How attachment to mother in early life affects adulthood
Published 02/08/2016 | 02:30
Psychiatrist and psychologist John Bowlby (1907-1990) is famous for his work on how children form attachments, particularly to their mothers, or mother substitutes.
He described the strong affectional bonds that they form and, resulting from his studies on children evacuated during World War II and on delinquent children, he described the impact of flawed bonds on the child. He also showed how attachment difficulties were transmitted from generation to generation.
This work is relatively recent, beginning during the war and coming to fruition with publication in the late 1960s and early 70s. Bowlby's pupil, Mary Ainsworth, went on to describe different types of attachment, based on direct observation of young children and their mothers in clinical setting. These are relevant today.
Bowlby believed attachments formed in the first nine months after birth continued to play a role in the person's life through adulthood. He said that children needed these secure attachments with their mother (or mother substitute) so as to have healthy adult relationships themselves.
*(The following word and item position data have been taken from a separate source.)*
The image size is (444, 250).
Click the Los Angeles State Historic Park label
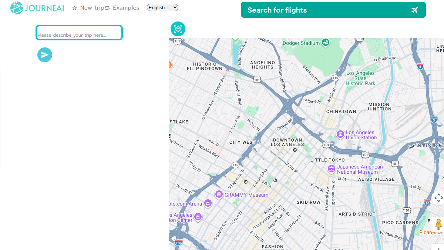[360, 78]
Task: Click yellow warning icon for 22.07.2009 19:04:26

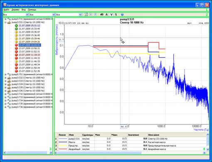Action: [x=16, y=42]
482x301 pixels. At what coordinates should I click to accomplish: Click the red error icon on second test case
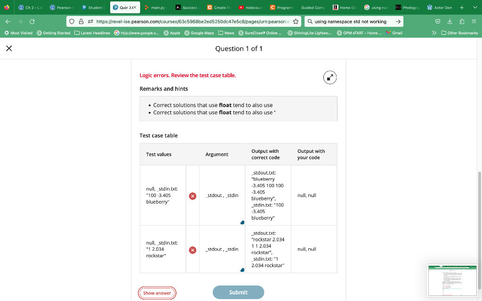pos(192,250)
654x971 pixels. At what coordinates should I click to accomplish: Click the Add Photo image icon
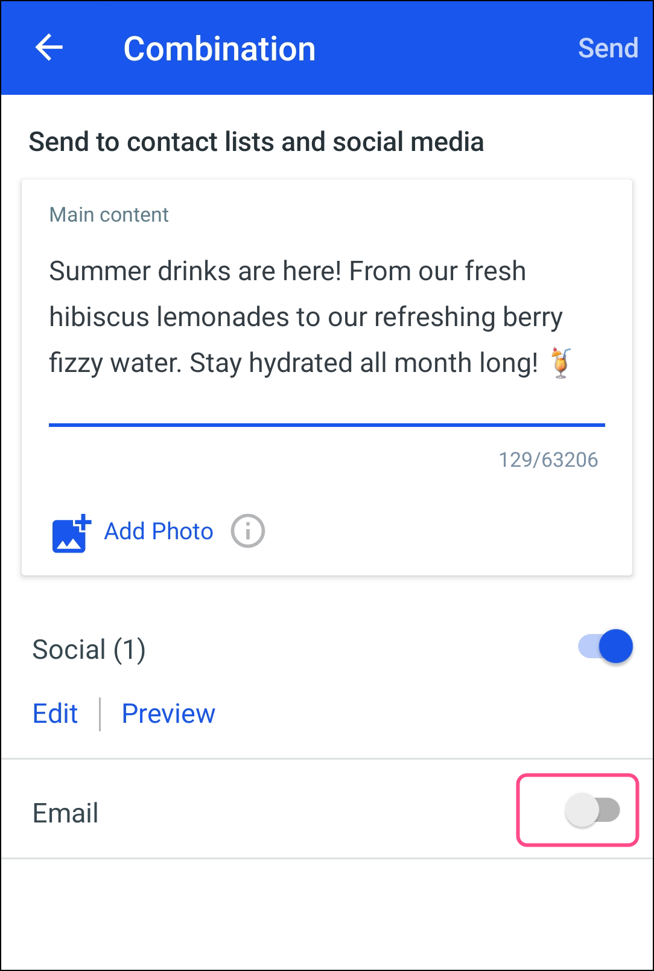71,533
We all recognise attachment behaviour in our everyday lives even though we may not have given it a particular name. Take any office, and women working there bring their newborn babies to proudly show them off to their workmates. You know the scene: you hold the baby and it is happily pulling a long strand of hair while paying attention to the whereabouts of its mother. If the mother disappears from view, the baby cries, but if she remains in close proximity, the baby interacts and smiles at you.
So, attachment behaviours (crying, clinging, and calling out) are used to seek out the attachment figure in order to elicit care and protection from their presence. When the mother returns, the child is comforted and returns to play. Thus, the attachment behaviour system is not constantly in operation but is activated in times of danger, distress and novelty. This is known as secure attachment.
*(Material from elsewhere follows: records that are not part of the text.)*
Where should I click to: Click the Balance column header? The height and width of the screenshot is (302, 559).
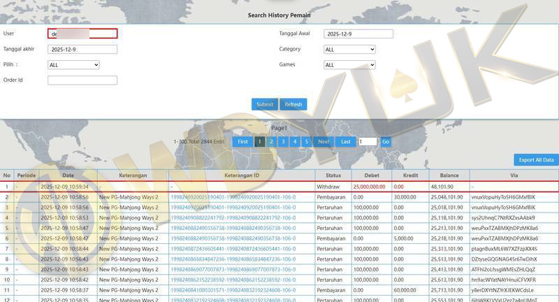[x=448, y=175]
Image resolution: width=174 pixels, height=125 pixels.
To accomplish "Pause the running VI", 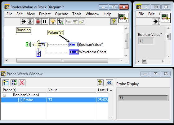I will (x=44, y=21).
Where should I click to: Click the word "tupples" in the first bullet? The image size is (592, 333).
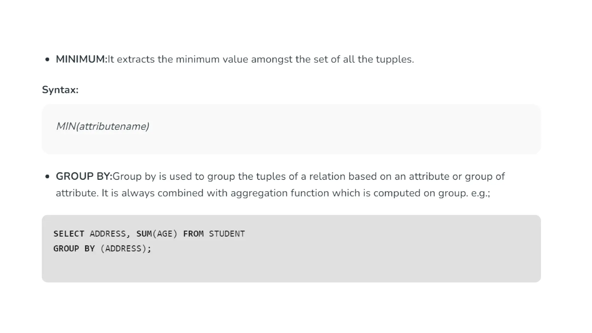tap(395, 59)
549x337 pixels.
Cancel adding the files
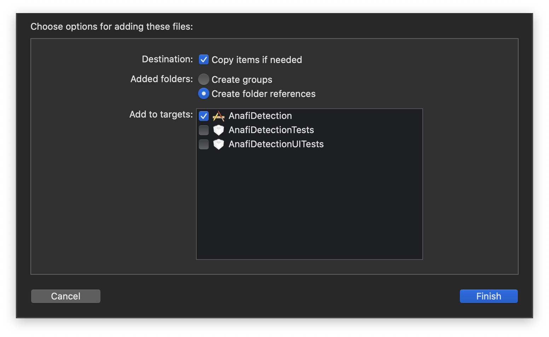[66, 296]
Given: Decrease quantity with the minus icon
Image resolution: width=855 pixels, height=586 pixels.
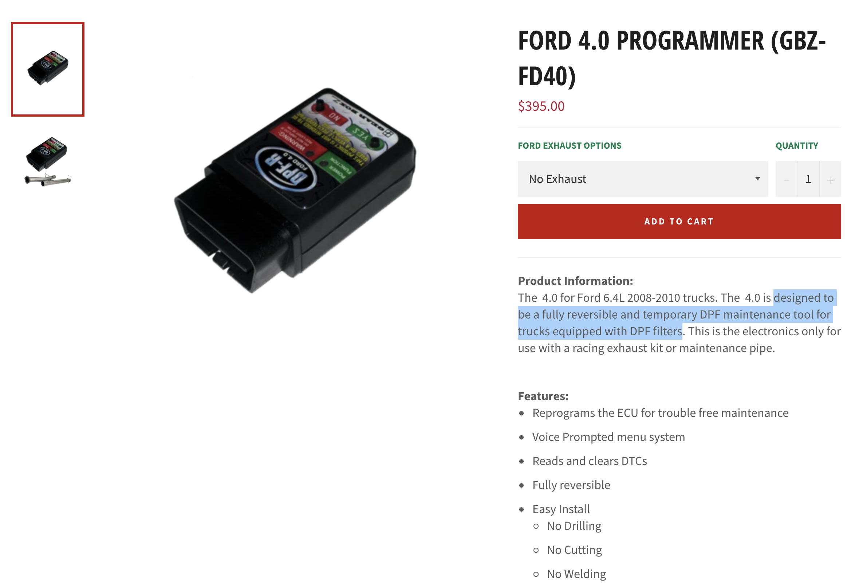Looking at the screenshot, I should point(786,180).
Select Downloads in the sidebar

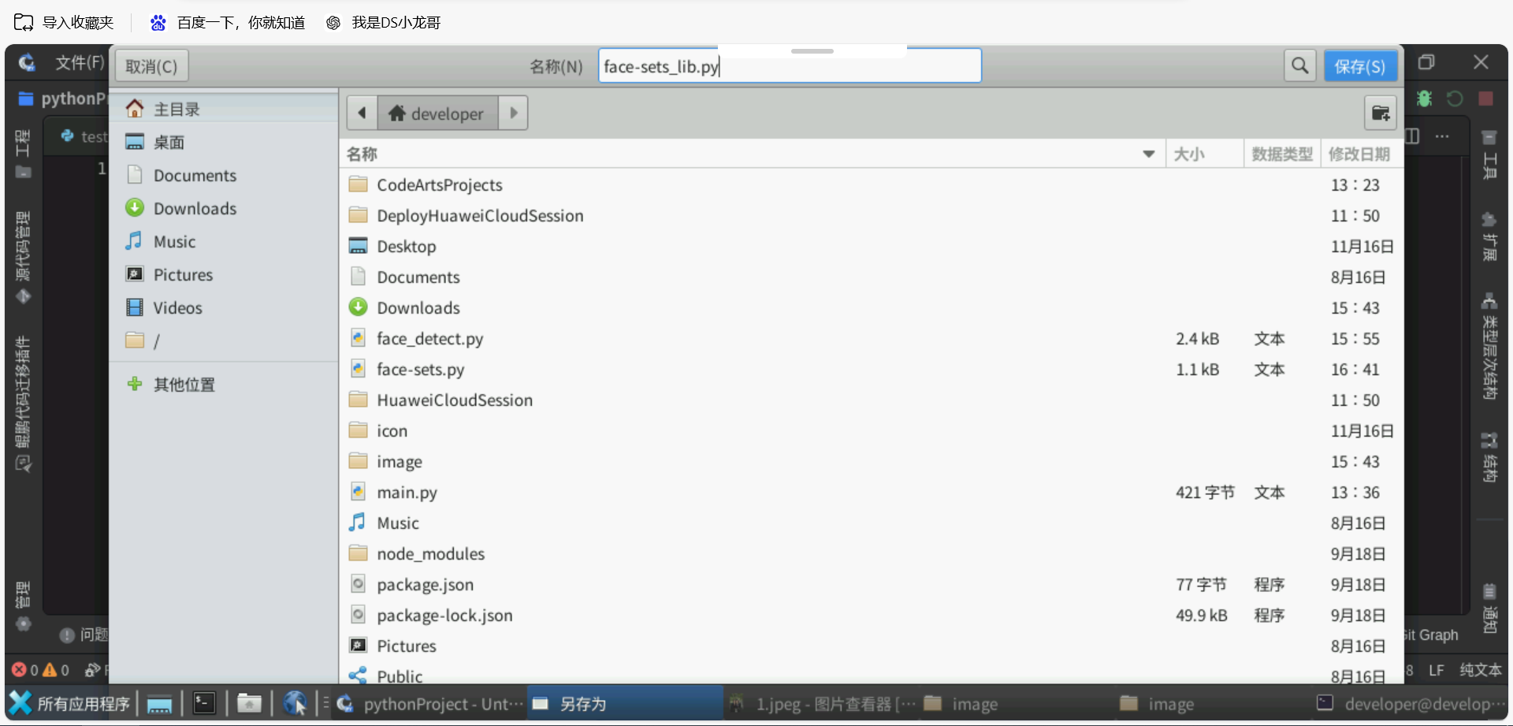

We know from Mary Ainsworth's subsequent work that parents contribute hugely to the health or otherwise of the attachment. She identified two additional types of attachment - insecure-avoidant and insecure-anxious-ambivalent. The avoidant type stems from mothers who are insensitive and rejecting of the child's needs and are not available during times of distress. This results in a detached child who is not distressed if the mother leaves the room but will react normally with a stranger. The child shows little interest when the mother returns. As adults, they show a mistrust of others, a strong reluctance to display feelings or needs and have powerful tendencies towards self-reliance.
The ambivalent type is intensely distressed when the mother leaves but avoids strangers. When the mother returns, the child approaches her for comfort but may also push her away - hence the term ambivalent. This type of attachment derives from inconsistent parenting. In adulthood, they experience others as unpredictable and themselves as helpless, and tend to exhibit much anxiety in their attachment relationships.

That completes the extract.